Addressing the issue at its core, thus, requires a rethinking of the current board structure and how this structure correlates with the board’s role as a monitor. Because the independence of directors has become a key governance feature of the U.S. boardroom, and as boards have shifted into a monitoring role, the board as an institution must provide independent directors with the tools necessary to monitor management comprehensively. To achieve this goal, we call for the creation of a new institution within the board—the “Board Suite”. Such suite is a dedicated office within the board, consisting of a full time special counsel to the board (and supporting staff) that would serve as information facilitators. The suite would request information and collect outside sources, analyzing and editing the received information, and providing it to the board in a simple, clear, and efficient with a critical eye on management’s actions. This office would become the institutional knowledge base of the board—unmoved by the personnel changes the boardroom experiences—and is likely to alleviate the informational capture from which boards currently suffer.

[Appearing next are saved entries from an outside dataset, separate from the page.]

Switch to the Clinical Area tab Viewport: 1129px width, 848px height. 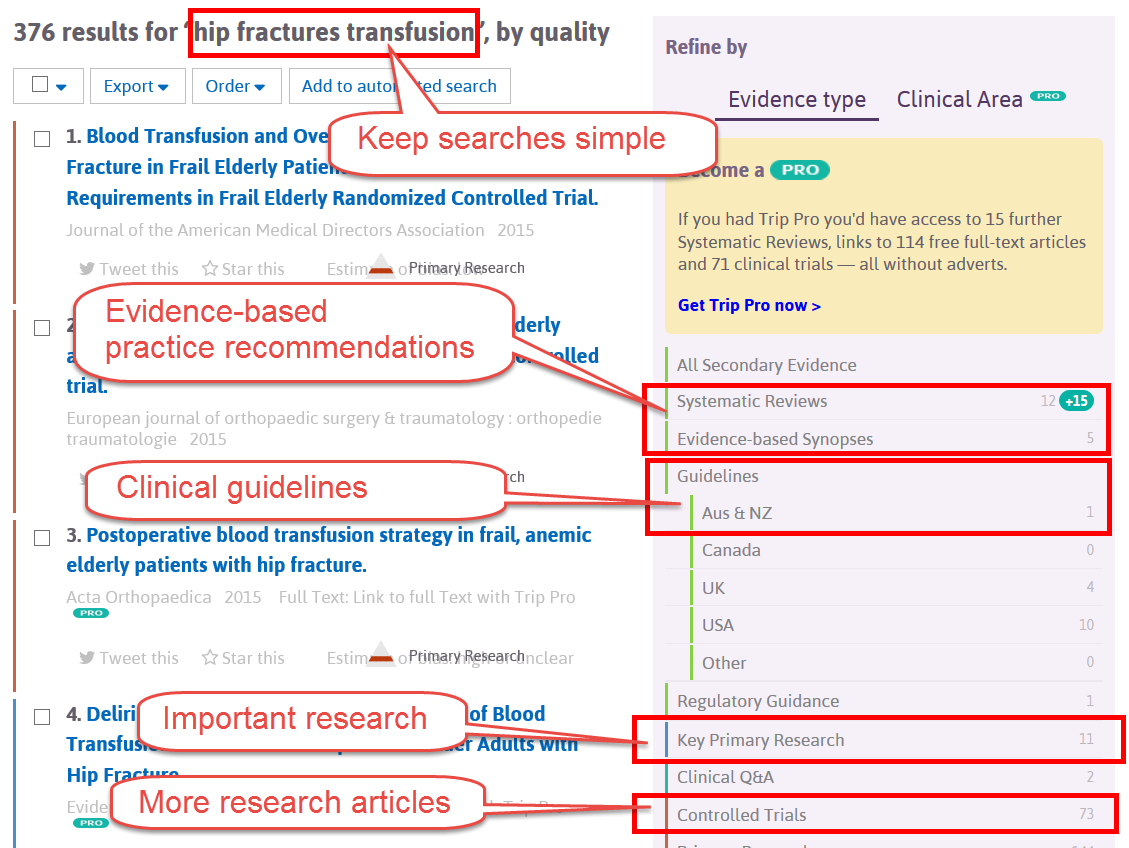coord(961,99)
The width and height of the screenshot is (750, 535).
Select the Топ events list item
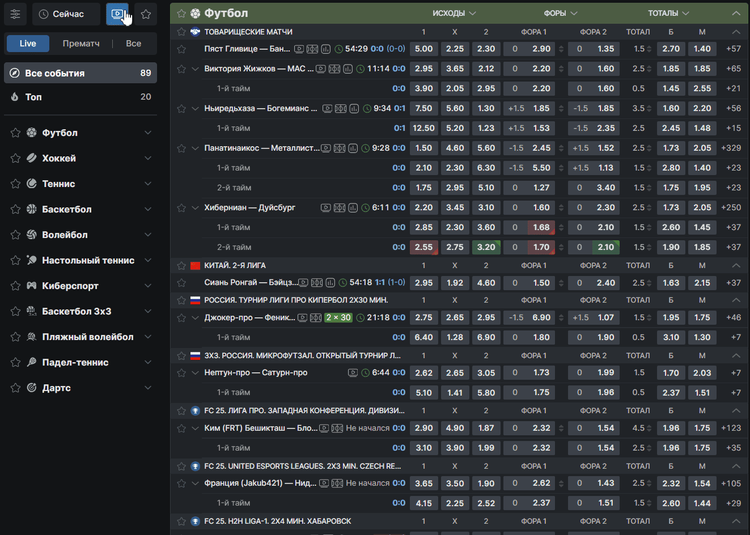click(79, 97)
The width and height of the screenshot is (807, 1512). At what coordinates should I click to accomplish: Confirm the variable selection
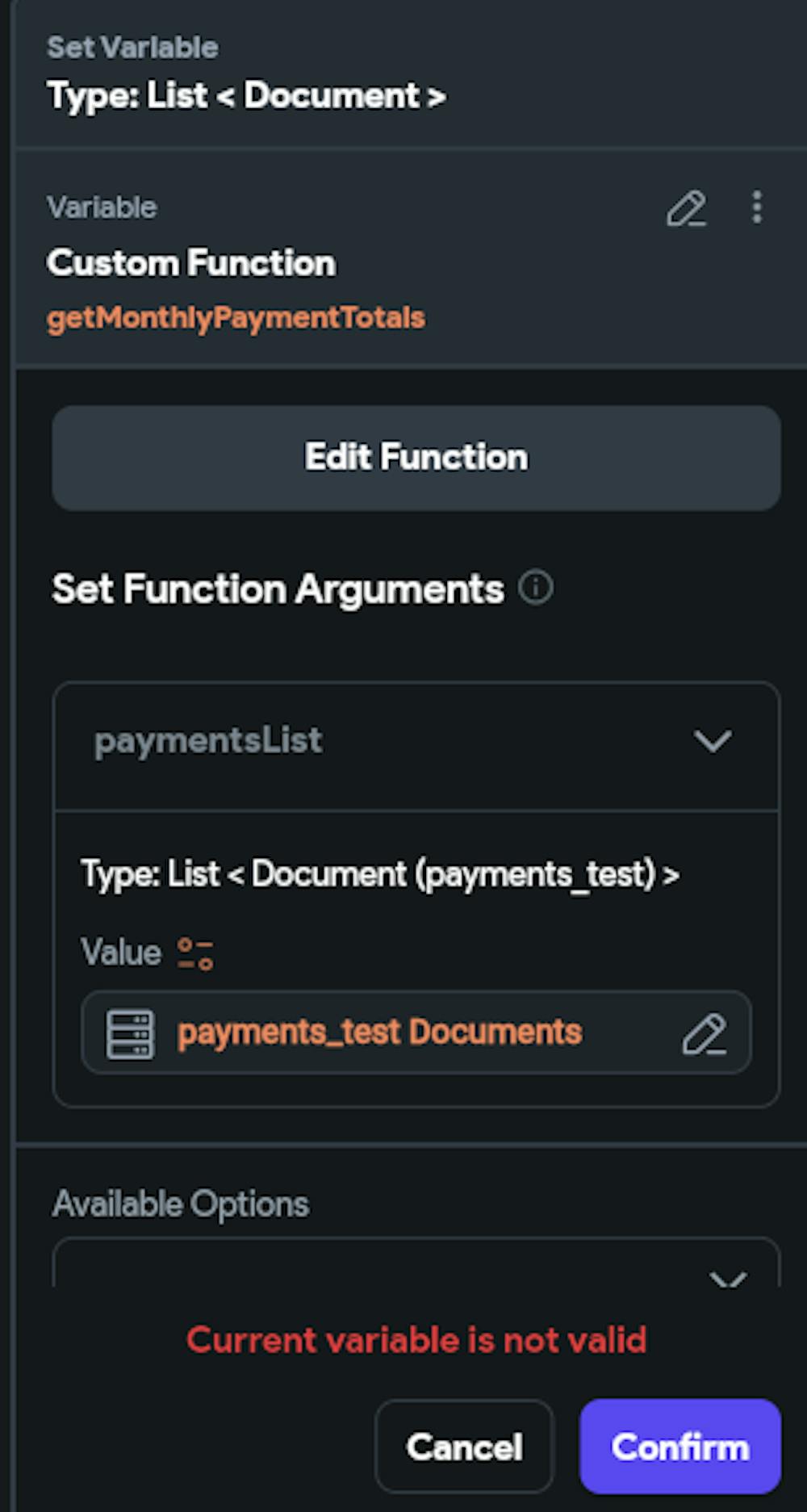point(679,1447)
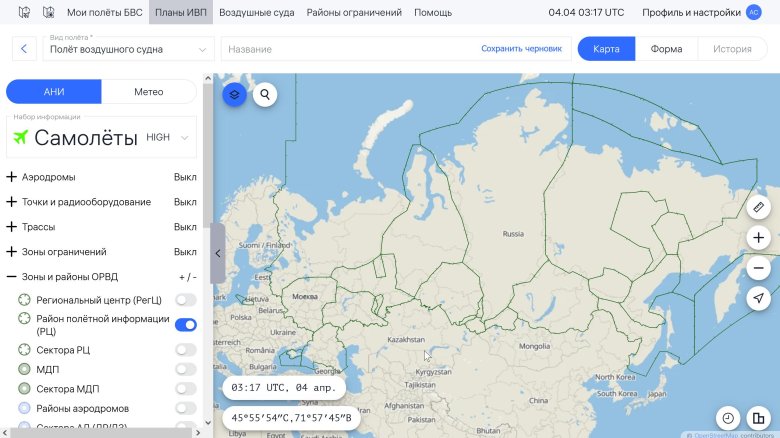Enable the Региональный центр (РегЦ) toggle
The image size is (780, 438).
point(185,299)
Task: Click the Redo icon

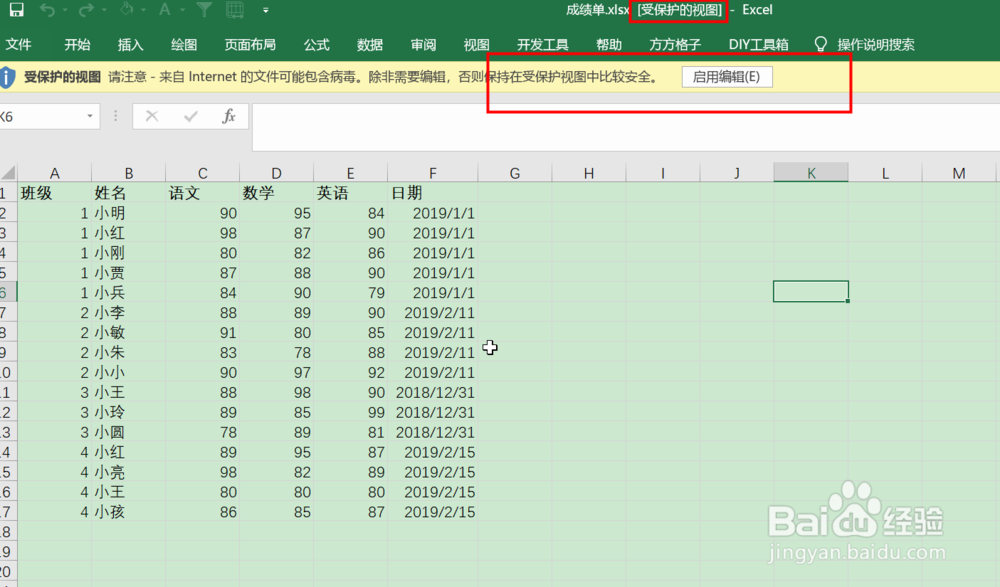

Finally, we address potential objections to our proposed solution and highlight its doctrinal implications on Delaware case law. First, we show that this positive informational role performed by the activist super directors carries an important doctrinal implication for the way Delaware Courts should treat information sharing between board members and the activist investors that nominated them. Second, acknowledging board informational capture could potentially lead Delaware Courts to conclude that a board, which refrains from independently gathering the needed information and blindly relies on management, may not be afforded the protections from personal monetary liability provided by Sections 141(e) and 102(b)(7) of the Delaware Code.